Bu gece de Kuzey Kore takımı 5 savunmacı ve onların önünde de iki ön libero ile koruyacaktı kalesini sambacılara karşı. "Kağıt üstünde" Brezilyanın fark atacağı maç gibi düşünülen karşılaşmaya, gol atıp rakibi açmak taktiği ile başladı Dunga'nın topçuları ve Kaka, Elano ve Dunga ile pozisyonlar yakaladılar ama soğuktan donan taraftarlarını ve kalın kalın montlar içindeki yedek kulübesinde bekleyen arkadaşlarını ısıtamadılar. Sıcaklıktan konuyu açmışken devam edelim, sanki Brezilya, coğrafi konum olarak dünyanın en sıcak ülkesi, orada asla yağmur dahi yağmıyor, sürekli güneş var imajı yaratılarak Brezilya'lı topçuların soğuklarda iyi performans gösteremedikleri yazılıyor, söyleniyor. Lakin, aynı bahaneler Brezilya'nın komşuları Arjantin, Kolombiya, Peru, Bolivya için söylenmiyor...

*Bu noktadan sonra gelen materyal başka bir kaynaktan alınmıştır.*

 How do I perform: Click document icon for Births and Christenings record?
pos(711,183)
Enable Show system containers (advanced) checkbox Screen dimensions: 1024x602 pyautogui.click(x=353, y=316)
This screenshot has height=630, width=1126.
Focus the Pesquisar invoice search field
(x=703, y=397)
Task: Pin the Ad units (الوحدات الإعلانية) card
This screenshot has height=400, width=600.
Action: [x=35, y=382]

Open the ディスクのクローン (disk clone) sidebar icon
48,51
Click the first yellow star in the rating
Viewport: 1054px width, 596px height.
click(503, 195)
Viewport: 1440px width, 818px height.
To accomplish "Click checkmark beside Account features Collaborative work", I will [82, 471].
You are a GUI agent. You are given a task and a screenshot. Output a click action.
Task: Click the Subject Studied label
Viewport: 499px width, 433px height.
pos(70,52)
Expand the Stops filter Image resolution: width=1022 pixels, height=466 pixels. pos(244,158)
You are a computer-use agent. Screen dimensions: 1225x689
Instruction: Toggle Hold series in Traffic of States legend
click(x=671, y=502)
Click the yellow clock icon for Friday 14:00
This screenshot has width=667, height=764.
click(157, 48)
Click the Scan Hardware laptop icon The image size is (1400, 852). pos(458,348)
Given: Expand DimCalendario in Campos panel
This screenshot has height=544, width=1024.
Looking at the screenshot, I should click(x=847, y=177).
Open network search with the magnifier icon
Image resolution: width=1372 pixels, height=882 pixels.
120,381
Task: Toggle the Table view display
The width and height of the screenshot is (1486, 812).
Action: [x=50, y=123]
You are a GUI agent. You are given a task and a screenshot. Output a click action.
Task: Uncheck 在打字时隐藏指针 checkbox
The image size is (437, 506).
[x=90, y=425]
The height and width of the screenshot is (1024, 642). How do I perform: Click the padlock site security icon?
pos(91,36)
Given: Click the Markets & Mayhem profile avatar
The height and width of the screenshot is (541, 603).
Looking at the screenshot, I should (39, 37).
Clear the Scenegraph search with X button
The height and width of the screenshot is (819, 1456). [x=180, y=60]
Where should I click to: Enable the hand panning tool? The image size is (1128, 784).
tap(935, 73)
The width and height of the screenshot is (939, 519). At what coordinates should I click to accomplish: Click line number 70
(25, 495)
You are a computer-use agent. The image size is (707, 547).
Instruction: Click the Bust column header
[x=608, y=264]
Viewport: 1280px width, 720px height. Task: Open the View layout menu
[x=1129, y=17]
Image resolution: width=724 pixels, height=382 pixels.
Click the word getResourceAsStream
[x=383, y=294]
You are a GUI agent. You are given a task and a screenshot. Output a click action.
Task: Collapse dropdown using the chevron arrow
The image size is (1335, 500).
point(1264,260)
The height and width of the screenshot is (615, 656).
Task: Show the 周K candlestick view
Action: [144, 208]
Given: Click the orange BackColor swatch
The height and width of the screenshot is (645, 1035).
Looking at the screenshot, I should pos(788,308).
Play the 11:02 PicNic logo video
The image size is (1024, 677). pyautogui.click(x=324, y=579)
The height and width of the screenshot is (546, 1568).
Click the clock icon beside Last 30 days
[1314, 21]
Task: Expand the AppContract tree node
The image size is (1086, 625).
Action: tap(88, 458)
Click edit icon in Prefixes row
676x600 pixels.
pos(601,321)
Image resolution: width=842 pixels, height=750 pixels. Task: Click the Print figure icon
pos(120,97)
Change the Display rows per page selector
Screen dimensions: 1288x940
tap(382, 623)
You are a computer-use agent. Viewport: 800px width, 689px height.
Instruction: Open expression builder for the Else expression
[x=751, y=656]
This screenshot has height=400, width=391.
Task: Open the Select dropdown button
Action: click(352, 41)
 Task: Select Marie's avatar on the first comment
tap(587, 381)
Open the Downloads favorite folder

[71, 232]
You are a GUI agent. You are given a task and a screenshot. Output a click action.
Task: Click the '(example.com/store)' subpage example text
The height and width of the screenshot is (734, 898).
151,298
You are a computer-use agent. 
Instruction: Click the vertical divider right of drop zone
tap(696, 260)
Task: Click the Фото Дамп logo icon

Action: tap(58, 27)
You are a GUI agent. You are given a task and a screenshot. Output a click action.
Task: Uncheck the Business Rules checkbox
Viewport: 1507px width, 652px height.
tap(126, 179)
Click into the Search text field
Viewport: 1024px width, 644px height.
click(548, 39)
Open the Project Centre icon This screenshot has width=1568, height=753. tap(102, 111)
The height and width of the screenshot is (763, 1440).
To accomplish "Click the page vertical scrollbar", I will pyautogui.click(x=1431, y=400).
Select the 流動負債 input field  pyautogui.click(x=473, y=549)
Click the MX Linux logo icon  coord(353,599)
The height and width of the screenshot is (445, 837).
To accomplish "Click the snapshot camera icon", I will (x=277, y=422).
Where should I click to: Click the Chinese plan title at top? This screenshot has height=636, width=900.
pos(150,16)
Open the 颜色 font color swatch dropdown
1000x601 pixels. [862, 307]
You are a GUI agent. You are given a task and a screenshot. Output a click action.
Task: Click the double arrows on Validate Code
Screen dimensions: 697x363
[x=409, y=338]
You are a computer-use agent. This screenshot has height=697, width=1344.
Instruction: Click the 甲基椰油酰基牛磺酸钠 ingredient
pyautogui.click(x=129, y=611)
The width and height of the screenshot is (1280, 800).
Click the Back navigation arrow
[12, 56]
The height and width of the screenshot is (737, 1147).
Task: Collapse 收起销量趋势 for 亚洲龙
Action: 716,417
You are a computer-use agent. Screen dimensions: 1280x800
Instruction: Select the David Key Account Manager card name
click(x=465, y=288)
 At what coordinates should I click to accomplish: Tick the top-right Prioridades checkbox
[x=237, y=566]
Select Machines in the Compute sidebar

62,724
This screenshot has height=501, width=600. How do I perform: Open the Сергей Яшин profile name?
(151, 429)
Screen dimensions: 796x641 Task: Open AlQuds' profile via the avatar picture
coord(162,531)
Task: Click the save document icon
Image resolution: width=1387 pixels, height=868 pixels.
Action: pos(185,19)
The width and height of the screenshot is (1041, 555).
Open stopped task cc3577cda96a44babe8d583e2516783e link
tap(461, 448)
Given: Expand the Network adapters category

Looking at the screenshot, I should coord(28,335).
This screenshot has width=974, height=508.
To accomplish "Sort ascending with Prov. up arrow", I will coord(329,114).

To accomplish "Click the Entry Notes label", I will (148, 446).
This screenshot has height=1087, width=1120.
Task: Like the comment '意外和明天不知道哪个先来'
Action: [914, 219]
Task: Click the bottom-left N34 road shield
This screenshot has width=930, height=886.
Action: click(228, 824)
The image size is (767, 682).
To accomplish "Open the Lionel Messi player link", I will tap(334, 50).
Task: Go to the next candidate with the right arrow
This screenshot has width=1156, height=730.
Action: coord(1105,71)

Defansı sağlam tutan Kuzey Kore, Lucio ve Juan'ın kucağına 9 numaralı Jong Tae Se'yi vermişti. Koreli oyuncu ulusal marşlar çalınırken göz yaşlarınına boğulurken, Dünya kamuoyunu da kendi tarafına çekiyordu.
İlk devre golsüz bitince tribünlerdeki taraftarda olduğu kadarıyla sarı formalı oyuncularda da bir şaşkınlık seziliyordu, gol çoktan gelmesi gerekti, oysa içeriye rakibe santra yaptırmadan gidiliyordu...
Devre başladığında Brezilya işi daha ciddiye alıp sağlı sollu gelirken Kore kalesine, Kaka'nın pasında Maicon kaleci Ri Myong Guk'un acemiliğinden yararlanıp Brezilyaseverleri rahatlatıyordu. Golün şaşkınlığı ile dağılan Koreliler önünde biraz yetenekli olsalar farkı Fabiano ve Bastos açacaktı ama Robinho'nun "milimetrik" pasında Jabulani'yi ağlarla buluşturmak "bizim" Elano'ya nasip oldu. Elano Blumer'in golüne en çok Dunga sevinmiş olacak ki, 7 numaralı golcüyü hemen yanına aldı, yerine Alves'i sokarak.
Yenilecek kaza golü riskini de yok eden Brezilyalılar, "üçlemek" için rakiplerini Kore yarı alanında tutarken topu, korktukları kaza golü 89'da Ji Yu Nam'dan geldi ama ondan öncesi Juan son anda aynı pozisyonda topu kornere atmıştı. Kuzey Korelilere Brezilya'ya gol atma sevinci yaşarken, Hasan Şaş'ı hatırlayan bir tek ben değildim herhalde...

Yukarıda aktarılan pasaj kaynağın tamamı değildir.